The British government was warned two months before the Northern Bank robbery last year that the Provisional movement was testing the UK authorities to see how much they could get away with in relation to organised crime, the SDLP conference was told.
The party's spokesman on policing Alex Attwood told the conference that senior figures in the SDLP had warned the Northern Ireland Office in the aftermath of a cigarette heist by the IRA in Belfast last year that this was what the Provisional movement was seeking to achieve.
Mr Attwood said that after this meeting an e-mail was circulated among senior officials in the Northern Ireland Office maintaining that the view in Belfast was that the Provisionals were testing the British government to see what they could get away with.
He said the e-mail containing this warning had been sent "right to the heart of Downing Street" at the time of the negotiations on the comprehensive agreement last year and some two months before the Northern Bank robbery.
Mr Attwood said the British government had chosen to ignore the advice. Should this attitude continue to prevail then political opportunities would be squandered.

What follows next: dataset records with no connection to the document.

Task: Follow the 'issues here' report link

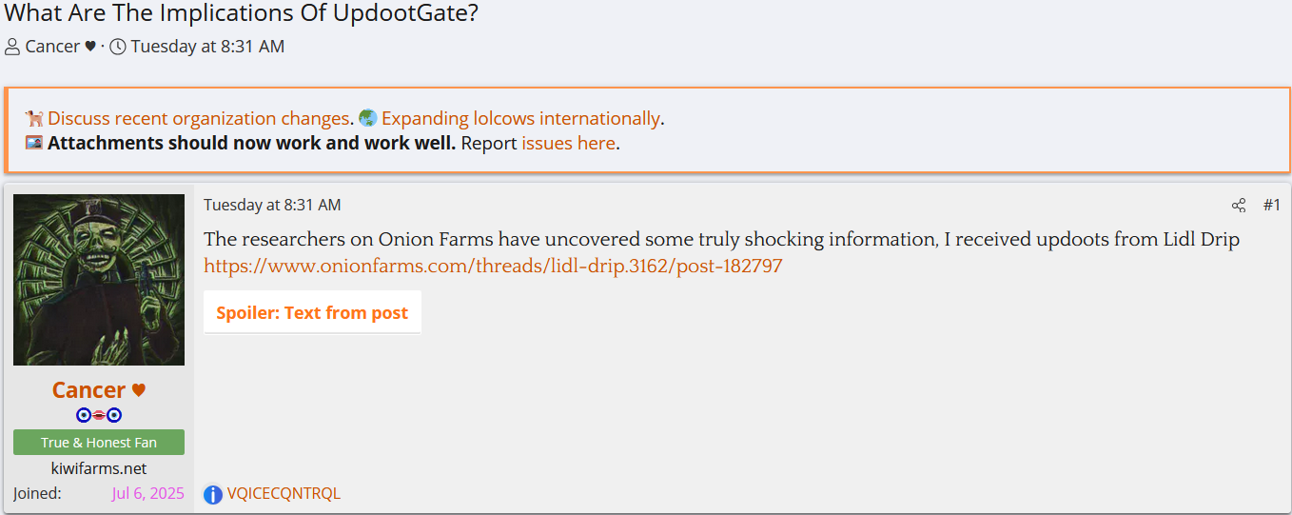Action: click(x=568, y=144)
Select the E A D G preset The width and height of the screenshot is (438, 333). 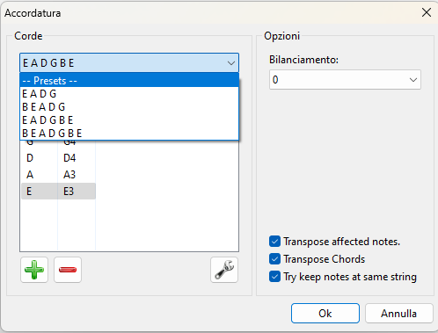(x=129, y=94)
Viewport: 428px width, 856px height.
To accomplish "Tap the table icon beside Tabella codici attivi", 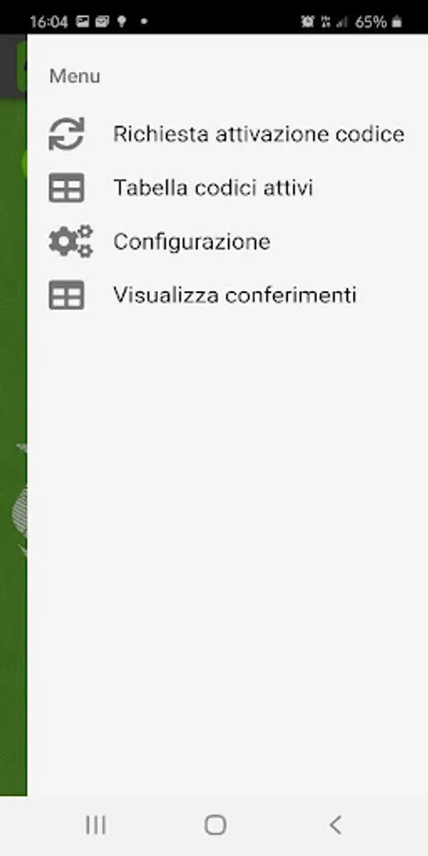I will tap(67, 187).
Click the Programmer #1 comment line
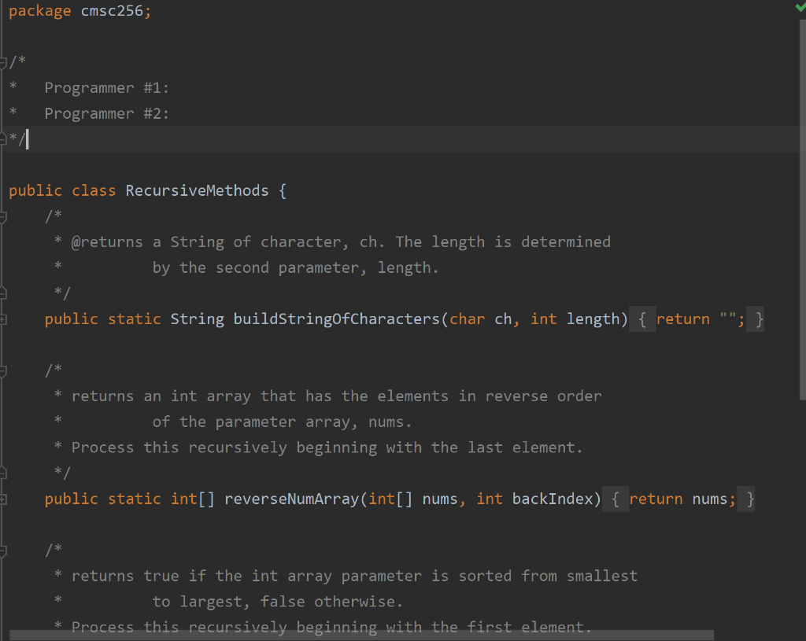806x641 pixels. coord(105,87)

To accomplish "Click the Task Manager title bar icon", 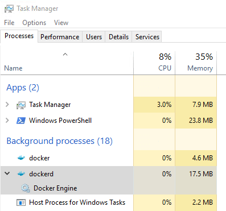I will pyautogui.click(x=9, y=9).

He said the British government's call on policing in Northern Ireland was "dangerously wrong".
Seán Farren told the conference that as new political talks approached it was imperative that the party stood by the Belfast Agreement.

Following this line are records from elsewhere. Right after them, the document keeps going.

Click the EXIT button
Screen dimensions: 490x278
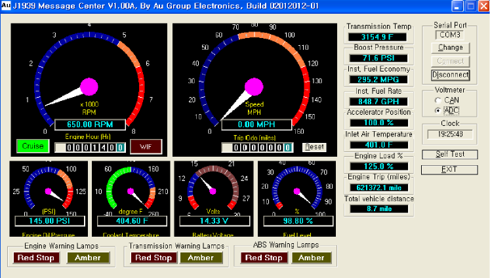point(450,169)
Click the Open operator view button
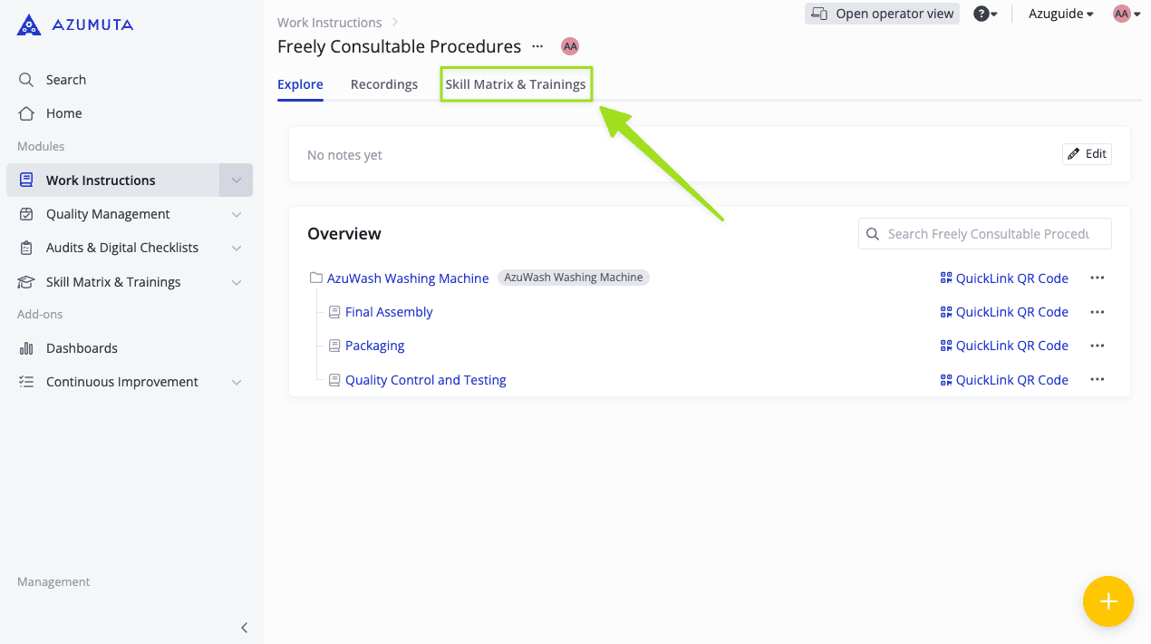 tap(882, 14)
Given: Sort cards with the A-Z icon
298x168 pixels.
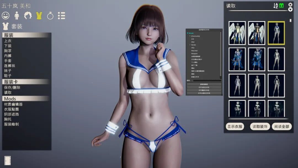Looking at the screenshot, I should [x=276, y=6].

He accused Sinn Féin of engaging in a perverse conspiracy with the DUP and anti-agreement unionists to undermine the deal.
The Provisional movement had calculatedly allowed instability to persist. He said that delays in relation to decommissioning had given succour to anti-agreement unionists.
Josephine Deehan from Omagh said the SDLP should present a united front to break down the malignancy of sectarianism.
"We are living in an artificial society of them and us. The major task that faces us is to restore good community relations.
She said that Sinn Féin politicians on district councils pursued motions that supported their party's agenda. "We should be trying to build bridges," she said.
Alban Maginness said that sectarianism was the number one political problem in Northern Ireland.
Declan McAteer said that the challenge to nationalists after the Belfast Agreement was to sell a united Ireland to unionists. He suggested that North-South co-operation could be a gentler approach to a united Ireland, which would allow people to see the benefits of closer links.
Former leader of the Labour Party Ruairí Quinn told the conference that he would like to see the Garda Síochána being remodelled along the lines of the structures set out in the Patten report on policing in the North.
It was disappointing to see Sinn Féin, the DUP and, regrettably, the British government playing politics with policing, he said.
"The clear concessions that have been given to the DUP in the reallocation of seats on the policing board, the deals done or being prepared with the Provisional movement on on-the-runs and community restorative justice projects, are undermining rather than strengthening the PSNI," he said.
Mr Quinn said it was simply unacceptable in any democratic society to have a political party with a totally ambiguous attitude to the police.